Federal banking regulators issued sweeping revisions to model risk management governance for US banks on April 17, 2026, while healthcare agencies and state governments moved simultaneously to formalize AI data provenance requirements for health systems. Together, these actions mark a convergent shift toward enforceable AI data governance across two of the most heavily regulated sectors in the US economy.
Background
The regulatory action follows years of escalating AI adoption with limited sector-specific oversight. According to a 2025 report from the US Government Accountability Office, the number of generative AI use cases submitted to the Office of Management and Budget by selected federal agencies increased nine-fold from 2023 to 2024, with 41% of those cases submitted by the Department of Health and Human Services. In parallel, 46% of US healthcare organizations are currently implementing generative AI technologies, according to legal analysis published in early 2026. Yet legal experts have noted that the vast majority of medical AI in use has not been reviewed by a federal or state regulator, creating significant liability gaps for institutions deploying AI without formal oversight frameworks.

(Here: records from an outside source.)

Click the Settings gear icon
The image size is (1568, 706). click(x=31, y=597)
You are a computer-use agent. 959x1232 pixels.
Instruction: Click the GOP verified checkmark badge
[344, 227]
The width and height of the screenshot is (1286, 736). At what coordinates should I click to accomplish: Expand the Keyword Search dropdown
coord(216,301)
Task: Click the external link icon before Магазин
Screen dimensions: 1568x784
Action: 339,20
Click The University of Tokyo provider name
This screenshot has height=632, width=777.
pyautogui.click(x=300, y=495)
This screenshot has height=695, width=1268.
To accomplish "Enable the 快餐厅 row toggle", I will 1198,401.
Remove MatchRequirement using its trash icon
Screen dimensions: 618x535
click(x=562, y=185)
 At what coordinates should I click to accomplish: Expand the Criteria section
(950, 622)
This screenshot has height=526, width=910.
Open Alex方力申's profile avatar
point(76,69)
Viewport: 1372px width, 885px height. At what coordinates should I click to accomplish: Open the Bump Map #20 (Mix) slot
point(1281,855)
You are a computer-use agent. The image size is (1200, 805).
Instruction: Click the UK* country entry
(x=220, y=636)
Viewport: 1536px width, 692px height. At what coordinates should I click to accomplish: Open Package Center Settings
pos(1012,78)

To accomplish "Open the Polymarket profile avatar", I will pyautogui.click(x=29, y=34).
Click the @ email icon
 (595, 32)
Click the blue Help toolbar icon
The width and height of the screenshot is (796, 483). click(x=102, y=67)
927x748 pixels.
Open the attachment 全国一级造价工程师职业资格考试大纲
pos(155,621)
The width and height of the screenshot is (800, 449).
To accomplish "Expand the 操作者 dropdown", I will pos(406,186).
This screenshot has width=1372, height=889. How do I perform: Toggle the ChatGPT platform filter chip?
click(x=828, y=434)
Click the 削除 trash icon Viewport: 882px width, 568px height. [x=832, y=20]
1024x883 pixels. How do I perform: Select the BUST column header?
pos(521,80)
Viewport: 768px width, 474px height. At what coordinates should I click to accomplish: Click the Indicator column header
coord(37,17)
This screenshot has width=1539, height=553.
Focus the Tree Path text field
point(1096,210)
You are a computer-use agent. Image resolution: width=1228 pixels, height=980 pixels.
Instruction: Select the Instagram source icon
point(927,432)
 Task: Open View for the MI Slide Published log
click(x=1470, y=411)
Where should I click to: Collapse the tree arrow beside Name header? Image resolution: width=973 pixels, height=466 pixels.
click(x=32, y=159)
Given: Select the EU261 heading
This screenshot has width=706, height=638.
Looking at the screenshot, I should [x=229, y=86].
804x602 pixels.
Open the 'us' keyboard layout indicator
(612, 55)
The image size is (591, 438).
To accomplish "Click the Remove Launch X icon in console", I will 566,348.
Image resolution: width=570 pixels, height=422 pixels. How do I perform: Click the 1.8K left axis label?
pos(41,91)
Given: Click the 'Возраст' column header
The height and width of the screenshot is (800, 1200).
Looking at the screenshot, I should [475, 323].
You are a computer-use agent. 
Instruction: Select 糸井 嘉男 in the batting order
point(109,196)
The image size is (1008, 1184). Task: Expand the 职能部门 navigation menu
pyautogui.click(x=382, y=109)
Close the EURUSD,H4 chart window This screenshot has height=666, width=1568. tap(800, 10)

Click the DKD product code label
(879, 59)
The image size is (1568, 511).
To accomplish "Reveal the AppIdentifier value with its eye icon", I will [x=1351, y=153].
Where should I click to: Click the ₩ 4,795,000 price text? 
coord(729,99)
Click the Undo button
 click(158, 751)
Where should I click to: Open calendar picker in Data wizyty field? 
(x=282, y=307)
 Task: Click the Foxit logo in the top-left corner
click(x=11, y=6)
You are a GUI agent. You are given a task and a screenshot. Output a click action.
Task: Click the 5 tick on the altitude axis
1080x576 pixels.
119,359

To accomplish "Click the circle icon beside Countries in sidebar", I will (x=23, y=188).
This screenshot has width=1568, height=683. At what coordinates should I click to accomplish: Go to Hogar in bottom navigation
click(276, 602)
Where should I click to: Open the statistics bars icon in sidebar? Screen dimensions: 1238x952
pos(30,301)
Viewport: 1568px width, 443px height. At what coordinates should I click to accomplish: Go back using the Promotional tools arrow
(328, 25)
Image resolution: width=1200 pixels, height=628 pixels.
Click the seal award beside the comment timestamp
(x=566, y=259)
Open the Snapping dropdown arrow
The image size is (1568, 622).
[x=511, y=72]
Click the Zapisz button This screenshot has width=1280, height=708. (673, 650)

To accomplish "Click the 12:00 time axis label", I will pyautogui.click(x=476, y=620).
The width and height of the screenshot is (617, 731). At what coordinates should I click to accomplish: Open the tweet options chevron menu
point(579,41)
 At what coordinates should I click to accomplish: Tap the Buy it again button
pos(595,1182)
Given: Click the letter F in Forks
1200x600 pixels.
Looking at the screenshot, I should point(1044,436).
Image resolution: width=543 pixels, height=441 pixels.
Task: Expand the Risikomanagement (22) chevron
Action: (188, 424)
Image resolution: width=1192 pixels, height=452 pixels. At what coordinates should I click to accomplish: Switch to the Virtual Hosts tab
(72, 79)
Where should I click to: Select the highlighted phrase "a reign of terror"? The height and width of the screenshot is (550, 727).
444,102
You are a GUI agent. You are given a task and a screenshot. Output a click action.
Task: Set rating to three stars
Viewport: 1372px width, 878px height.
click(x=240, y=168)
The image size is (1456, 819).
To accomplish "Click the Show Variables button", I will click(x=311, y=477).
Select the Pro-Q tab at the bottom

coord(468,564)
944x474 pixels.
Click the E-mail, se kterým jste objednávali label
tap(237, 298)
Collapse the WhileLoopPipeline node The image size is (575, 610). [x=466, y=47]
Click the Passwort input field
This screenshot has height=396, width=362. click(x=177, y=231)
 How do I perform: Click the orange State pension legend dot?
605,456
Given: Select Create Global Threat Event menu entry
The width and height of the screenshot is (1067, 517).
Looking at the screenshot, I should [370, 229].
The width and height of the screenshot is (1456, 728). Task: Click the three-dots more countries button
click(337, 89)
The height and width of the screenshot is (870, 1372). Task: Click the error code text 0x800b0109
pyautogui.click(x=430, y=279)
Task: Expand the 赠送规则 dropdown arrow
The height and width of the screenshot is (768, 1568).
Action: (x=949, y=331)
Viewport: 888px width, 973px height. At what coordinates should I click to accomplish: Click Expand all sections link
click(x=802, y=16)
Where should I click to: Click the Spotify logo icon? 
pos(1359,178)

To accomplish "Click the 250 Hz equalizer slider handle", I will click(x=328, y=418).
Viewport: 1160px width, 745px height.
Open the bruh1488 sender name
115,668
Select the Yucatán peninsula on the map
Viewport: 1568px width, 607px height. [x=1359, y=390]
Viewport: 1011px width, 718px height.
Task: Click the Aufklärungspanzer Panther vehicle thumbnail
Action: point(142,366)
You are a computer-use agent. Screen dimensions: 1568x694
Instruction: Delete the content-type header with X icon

For banks, the prior supervisory baseline - the 2011 interagency guidance on model risk management - had not been substantively updated in over a decade, despite profound changes in the modeling technologies banks now rely on for credit decisions, fraud detection, and regulatory compliance.
Details
On April 17, 2026, the OCC, Federal Reserve Board, and FDIC jointly issued revised interagency guidance on model risk management, superseding the agencies' original 2011 framework and the 2021 Interagency Statement on Model Risk Management for Bank Secrecy Act and Anti-Money Laundering compliance. According to Sullivan & Cromwell's analysis, the update "represents a shift toward a more flexible, principles-based approach to model risk management." The revised framework maintains core pillars - model development and use, validation, monitoring, and governance controls - while expanding requirements around vendor and third-party model oversight.
The updated guidance is expected to be most relevant to banking organizations with over $30 billion in total assets, though regulators noted it scales to smaller institutions with significant or complex model use. Critically, the agencies explicitly stated that generative AI and agentic AI models are not within the scope of the April 2026 guidance, and that a separate request for information addressing banks' use of AI - including generative and agentic AI - will be issued in the near future. The guidance does not establish enforceable or prescriptive standards; however, according to the Federal Reserve's SR 26-2 letter, supervisory action may still result from violations of law or unsafe and unsound practices stemming from insufficient model risk management.
On the healthcare side, HHS published its AI Strategy on December 4, 2025, outlining a framework for integrating AI across internal operations, research, and public health, with governance and risk management identified as a core pillar. State-level action has outpaced federal rulemaking. The Texas Responsible Artificial Intelligence Governance Act (TRAIGA), effective January 1, 2026, requires disclosure when government agencies and healthcare providers use AI systems that interact with consumers. California's AI Transparency Act (SB 942), also effective January 1, 2026, requires covered providers with one million or more monthly users to offer tools allowing users to determine whether content was AI-generated.
Data provenance requirements are a unifying thread across both sectors. Healthcare organizations must ensure responsible management of patient data used in AI systems, with attention to provenance, quality, and security, according to legal analysis from early 2026. For banks, the revised guidance expands its discussion of vendor model oversight - reflecting growing reliance on externally developed AI tools and the need for robust data lineage controls even when models are not built in-house. Organizations commonly struggle with incomplete or fragmented metadata, manual lineage mapping, poor integration across systems, and scalability issues when implementing regulatory data lineage tracking.
Outlook
The federal banking agencies' planned request for information on generative and agentic AI will be closely watched by large financial institutions already navigating dual compliance workloads - governing both traditional statistical models and newer large language model-based systems under a single risk framework. In healthcare, the Joint Commission and CHAI plan to release additional AI governance playbooks and launch a voluntary AI certification program in 2026, signaling that accreditation bodies are moving in step with regulators. For enterprise data governance platforms serving both sectors, the convergence of lineage, access control, and auditability requirements across banking and healthcare will likely accelerate demand for unified metadata management and automated compliance capabilities through the remainder of 2026.